>> BEGIN EXCERPTED RECORDS
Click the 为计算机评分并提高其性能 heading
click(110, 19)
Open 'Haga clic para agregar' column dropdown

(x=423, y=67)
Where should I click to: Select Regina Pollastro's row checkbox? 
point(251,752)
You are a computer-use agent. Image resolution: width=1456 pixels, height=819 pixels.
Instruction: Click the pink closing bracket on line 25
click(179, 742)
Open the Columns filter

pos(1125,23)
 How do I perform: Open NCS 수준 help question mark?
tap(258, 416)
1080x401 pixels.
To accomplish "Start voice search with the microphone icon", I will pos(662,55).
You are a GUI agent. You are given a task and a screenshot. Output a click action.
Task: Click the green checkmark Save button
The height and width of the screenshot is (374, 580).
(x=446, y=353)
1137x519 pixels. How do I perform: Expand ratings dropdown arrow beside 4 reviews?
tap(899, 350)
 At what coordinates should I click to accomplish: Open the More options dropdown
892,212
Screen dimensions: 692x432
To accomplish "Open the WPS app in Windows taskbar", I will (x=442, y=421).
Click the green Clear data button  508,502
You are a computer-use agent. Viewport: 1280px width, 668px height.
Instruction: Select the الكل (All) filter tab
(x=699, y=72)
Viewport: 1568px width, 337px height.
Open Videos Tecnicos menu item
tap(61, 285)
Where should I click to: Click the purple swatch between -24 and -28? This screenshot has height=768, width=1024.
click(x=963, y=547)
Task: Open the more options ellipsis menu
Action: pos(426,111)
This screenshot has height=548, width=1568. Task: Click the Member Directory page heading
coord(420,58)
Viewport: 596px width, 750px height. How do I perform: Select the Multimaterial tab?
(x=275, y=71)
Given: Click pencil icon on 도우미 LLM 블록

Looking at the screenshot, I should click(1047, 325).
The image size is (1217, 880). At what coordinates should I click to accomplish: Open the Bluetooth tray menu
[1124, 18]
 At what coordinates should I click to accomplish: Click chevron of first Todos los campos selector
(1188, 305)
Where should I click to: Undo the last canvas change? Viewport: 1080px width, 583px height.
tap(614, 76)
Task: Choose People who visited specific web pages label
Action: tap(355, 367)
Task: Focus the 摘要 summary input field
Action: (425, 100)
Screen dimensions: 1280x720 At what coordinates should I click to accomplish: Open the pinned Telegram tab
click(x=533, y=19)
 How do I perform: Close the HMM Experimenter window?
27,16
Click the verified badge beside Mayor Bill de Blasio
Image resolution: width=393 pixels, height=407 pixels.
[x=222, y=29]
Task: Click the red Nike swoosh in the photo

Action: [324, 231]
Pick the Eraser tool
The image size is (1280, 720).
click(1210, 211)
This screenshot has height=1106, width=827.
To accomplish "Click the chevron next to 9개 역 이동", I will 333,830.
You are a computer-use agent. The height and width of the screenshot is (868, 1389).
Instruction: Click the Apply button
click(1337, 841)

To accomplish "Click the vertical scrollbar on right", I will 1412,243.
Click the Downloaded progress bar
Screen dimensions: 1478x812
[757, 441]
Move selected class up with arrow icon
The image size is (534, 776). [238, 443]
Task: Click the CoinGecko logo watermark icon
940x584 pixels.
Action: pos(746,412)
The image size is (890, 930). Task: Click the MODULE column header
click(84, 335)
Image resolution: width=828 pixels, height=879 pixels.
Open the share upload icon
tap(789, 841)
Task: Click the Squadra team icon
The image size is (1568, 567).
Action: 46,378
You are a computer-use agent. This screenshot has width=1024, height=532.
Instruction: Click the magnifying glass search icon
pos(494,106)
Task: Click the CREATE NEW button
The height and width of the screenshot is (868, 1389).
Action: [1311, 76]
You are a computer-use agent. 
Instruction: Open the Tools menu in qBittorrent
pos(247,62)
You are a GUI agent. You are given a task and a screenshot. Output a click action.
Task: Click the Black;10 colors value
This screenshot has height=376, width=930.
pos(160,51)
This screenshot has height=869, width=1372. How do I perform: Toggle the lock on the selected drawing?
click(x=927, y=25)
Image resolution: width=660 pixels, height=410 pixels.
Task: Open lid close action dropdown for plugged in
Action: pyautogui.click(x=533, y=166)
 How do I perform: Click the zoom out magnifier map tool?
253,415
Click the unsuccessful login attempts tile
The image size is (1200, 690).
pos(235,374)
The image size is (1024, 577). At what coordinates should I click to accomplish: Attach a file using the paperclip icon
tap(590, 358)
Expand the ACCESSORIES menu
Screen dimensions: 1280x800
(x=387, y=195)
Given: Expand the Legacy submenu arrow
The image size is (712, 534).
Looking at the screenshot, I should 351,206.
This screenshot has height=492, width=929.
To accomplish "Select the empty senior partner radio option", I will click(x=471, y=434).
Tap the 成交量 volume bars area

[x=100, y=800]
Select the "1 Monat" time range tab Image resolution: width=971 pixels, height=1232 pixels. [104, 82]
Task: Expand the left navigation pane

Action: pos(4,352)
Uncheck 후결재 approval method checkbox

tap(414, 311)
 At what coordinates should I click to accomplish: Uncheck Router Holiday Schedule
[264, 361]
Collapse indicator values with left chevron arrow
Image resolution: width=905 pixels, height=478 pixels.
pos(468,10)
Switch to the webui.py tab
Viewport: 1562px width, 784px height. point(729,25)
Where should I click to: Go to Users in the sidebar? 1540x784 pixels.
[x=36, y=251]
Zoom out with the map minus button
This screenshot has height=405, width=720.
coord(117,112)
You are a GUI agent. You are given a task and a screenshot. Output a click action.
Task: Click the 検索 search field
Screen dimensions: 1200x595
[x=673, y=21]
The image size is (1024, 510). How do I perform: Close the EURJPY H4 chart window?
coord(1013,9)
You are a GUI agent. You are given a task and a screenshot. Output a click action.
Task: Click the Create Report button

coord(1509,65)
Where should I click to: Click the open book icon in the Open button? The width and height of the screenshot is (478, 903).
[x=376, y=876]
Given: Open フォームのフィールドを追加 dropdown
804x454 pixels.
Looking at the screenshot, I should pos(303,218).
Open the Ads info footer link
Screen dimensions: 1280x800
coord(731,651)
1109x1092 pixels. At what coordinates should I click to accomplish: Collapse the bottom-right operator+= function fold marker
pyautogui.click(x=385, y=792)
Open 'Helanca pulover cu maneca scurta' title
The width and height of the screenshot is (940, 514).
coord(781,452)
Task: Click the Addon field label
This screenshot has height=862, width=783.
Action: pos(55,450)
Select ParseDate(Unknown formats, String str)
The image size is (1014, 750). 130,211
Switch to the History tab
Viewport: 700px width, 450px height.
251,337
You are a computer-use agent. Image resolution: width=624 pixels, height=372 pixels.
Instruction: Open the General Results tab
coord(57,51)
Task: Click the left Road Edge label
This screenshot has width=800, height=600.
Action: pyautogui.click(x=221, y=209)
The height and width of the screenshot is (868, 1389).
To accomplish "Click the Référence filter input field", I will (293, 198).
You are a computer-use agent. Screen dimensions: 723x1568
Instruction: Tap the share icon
>> END EXCERPTED RECORDS
Rewrite the records above with every "computer-use agent" swapped for "screen assistant", leaving all else as it is.

**OUTPUT FOR THIS TASK**
Click the 为计算机评分并提高其性能 heading
click(110, 19)
Open 'Haga clic para agregar' column dropdown

(x=423, y=67)
Where should I click to: Select Regina Pollastro's row checkbox? 
point(251,752)
You are a screen assistant. Image resolution: width=1456 pixels, height=819 pixels.
Instruction: Click the pink closing bracket on line 25
click(179, 742)
Open the Columns filter

pos(1125,23)
 How do I perform: Open NCS 수준 help question mark?
tap(258, 416)
1080x401 pixels.
To accomplish "Start voice search with the microphone icon", I will pos(662,55).
You are a GUI agent. You are given a task and a screenshot. Output a click action.
Task: Click the green checkmark Save button
The height and width of the screenshot is (374, 580).
(x=446, y=353)
1137x519 pixels. How do I perform: Expand ratings dropdown arrow beside 4 reviews?
tap(899, 350)
 At what coordinates should I click to accomplish: Open the More options dropdown
892,212
Screen dimensions: 692x432
To accomplish "Open the WPS app in Windows taskbar", I will (x=442, y=421).
Click the green Clear data button  508,502
You are a screen assistant. Viewport: 1280px width, 668px height.
Instruction: Select the الكل (All) filter tab
(x=699, y=72)
Viewport: 1568px width, 337px height.
Open Videos Tecnicos menu item
tap(61, 285)
Where should I click to: Click the purple swatch between -24 and -28? This screenshot has height=768, width=1024.
click(x=963, y=547)
Task: Open the more options ellipsis menu
Action: pos(426,111)
This screenshot has height=548, width=1568. Task: Click the Member Directory page heading
coord(420,58)
Viewport: 596px width, 750px height. How do I perform: Select the Multimaterial tab?
(x=275, y=71)
Given: Click pencil icon on 도우미 LLM 블록

Looking at the screenshot, I should click(1047, 325).
The image size is (1217, 880). At what coordinates should I click to accomplish: Open the Bluetooth tray menu
[1124, 18]
 At what coordinates should I click to accomplish: Click chevron of first Todos los campos selector
(1188, 305)
Where should I click to: Undo the last canvas change? Viewport: 1080px width, 583px height.
tap(614, 76)
Task: Choose People who visited specific web pages label
Action: tap(355, 367)
Task: Focus the 摘要 summary input field
Action: (425, 100)
Screen dimensions: 1280x720 At what coordinates should I click to accomplish: Open the pinned Telegram tab
click(x=533, y=19)
 How do I perform: Close the HMM Experimenter window?
27,16
Click the verified badge beside Mayor Bill de Blasio
Image resolution: width=393 pixels, height=407 pixels.
[x=222, y=29]
Task: Click the red Nike swoosh in the photo

Action: [324, 231]
Pick the Eraser tool
The image size is (1280, 720).
click(1210, 211)
This screenshot has height=1106, width=827.
To accomplish "Click the chevron next to 9개 역 이동", I will 333,830.
You are a screen assistant. The height and width of the screenshot is (868, 1389).
Instruction: Click the Apply button
click(1337, 841)

To accomplish "Click the vertical scrollbar on right", I will 1412,243.
Click the Downloaded progress bar
Screen dimensions: 1478x812
[757, 441]
Move selected class up with arrow icon
The image size is (534, 776). [238, 443]
Task: Click the CoinGecko logo watermark icon
940x584 pixels.
Action: pos(746,412)
The image size is (890, 930). Task: Click the MODULE column header
click(84, 335)
Image resolution: width=828 pixels, height=879 pixels.
Open the share upload icon
tap(789, 841)
Task: Click the Squadra team icon
The image size is (1568, 567).
Action: 46,378
You are a screen assistant. This screenshot has width=1024, height=532.
Instruction: Click the magnifying glass search icon
pos(494,106)
Task: Click the CREATE NEW button
The height and width of the screenshot is (868, 1389).
Action: [1311, 76]
You are a screen assistant. 
Instruction: Open the Tools menu in qBittorrent
pos(247,62)
You are a GUI agent. You are given a task and a screenshot. Output a click action.
Task: Click the Black;10 colors value
This screenshot has height=376, width=930.
pos(160,51)
This screenshot has height=869, width=1372. How do I perform: Toggle the lock on the selected drawing?
click(x=927, y=25)
Image resolution: width=660 pixels, height=410 pixels.
Task: Open lid close action dropdown for plugged in
Action: pyautogui.click(x=533, y=166)
 How do I perform: Click the zoom out magnifier map tool?
253,415
Click the unsuccessful login attempts tile
The image size is (1200, 690).
pos(235,374)
The image size is (1024, 577). At what coordinates should I click to accomplish: Attach a file using the paperclip icon
tap(590, 358)
Expand the ACCESSORIES menu
Screen dimensions: 1280x800
(x=387, y=195)
Given: Expand the Legacy submenu arrow
The image size is (712, 534).
Looking at the screenshot, I should 351,206.
This screenshot has height=492, width=929.
To accomplish "Select the empty senior partner radio option", I will click(x=471, y=434).
Tap the 成交量 volume bars area

[x=100, y=800]
Select the "1 Monat" time range tab Image resolution: width=971 pixels, height=1232 pixels. [104, 82]
Task: Expand the left navigation pane

Action: pos(4,352)
Uncheck 후결재 approval method checkbox

tap(414, 311)
 At what coordinates should I click to accomplish: Uncheck Router Holiday Schedule
[264, 361]
Collapse indicator values with left chevron arrow
Image resolution: width=905 pixels, height=478 pixels.
pos(468,10)
Switch to the webui.py tab
Viewport: 1562px width, 784px height. point(729,25)
Where should I click to: Go to Users in the sidebar? 1540x784 pixels.
[x=36, y=251]
Zoom out with the map minus button
This screenshot has height=405, width=720.
coord(117,112)
You are a GUI agent. You are given a task and a screenshot. Output a click action.
Task: Click the 検索 search field
Screen dimensions: 1200x595
[x=673, y=21]
The image size is (1024, 510). How do I perform: Close the EURJPY H4 chart window?
coord(1013,9)
You are a GUI agent. You are given a task and a screenshot. Output a click action.
Task: Click the Create Report button

coord(1509,65)
Where should I click to: Click the open book icon in the Open button? The width and height of the screenshot is (478, 903).
[x=376, y=876]
Given: Open フォームのフィールドを追加 dropdown
804x454 pixels.
Looking at the screenshot, I should pos(303,218).
Open the Ads info footer link
Screen dimensions: 1280x800
coord(731,651)
1109x1092 pixels. At what coordinates should I click to accomplish: Collapse the bottom-right operator+= function fold marker
pyautogui.click(x=385, y=792)
Open 'Helanca pulover cu maneca scurta' title
The width and height of the screenshot is (940, 514).
coord(781,452)
Task: Click the Addon field label
This screenshot has height=862, width=783.
Action: pos(55,450)
Select ParseDate(Unknown formats, String str)
The image size is (1014, 750). 130,211
Switch to the History tab
Viewport: 700px width, 450px height.
251,337
You are a screen assistant. Image resolution: width=624 pixels, height=372 pixels.
Instruction: Open the General Results tab
coord(57,51)
Task: Click the left Road Edge label
This screenshot has width=800, height=600.
Action: pyautogui.click(x=221, y=209)
The height and width of the screenshot is (868, 1389).
To accomplish "Click the Référence filter input field", I will (293, 198).
You are a screen assistant. Screen dimensions: 723x1568
Instruction: Tap the share icon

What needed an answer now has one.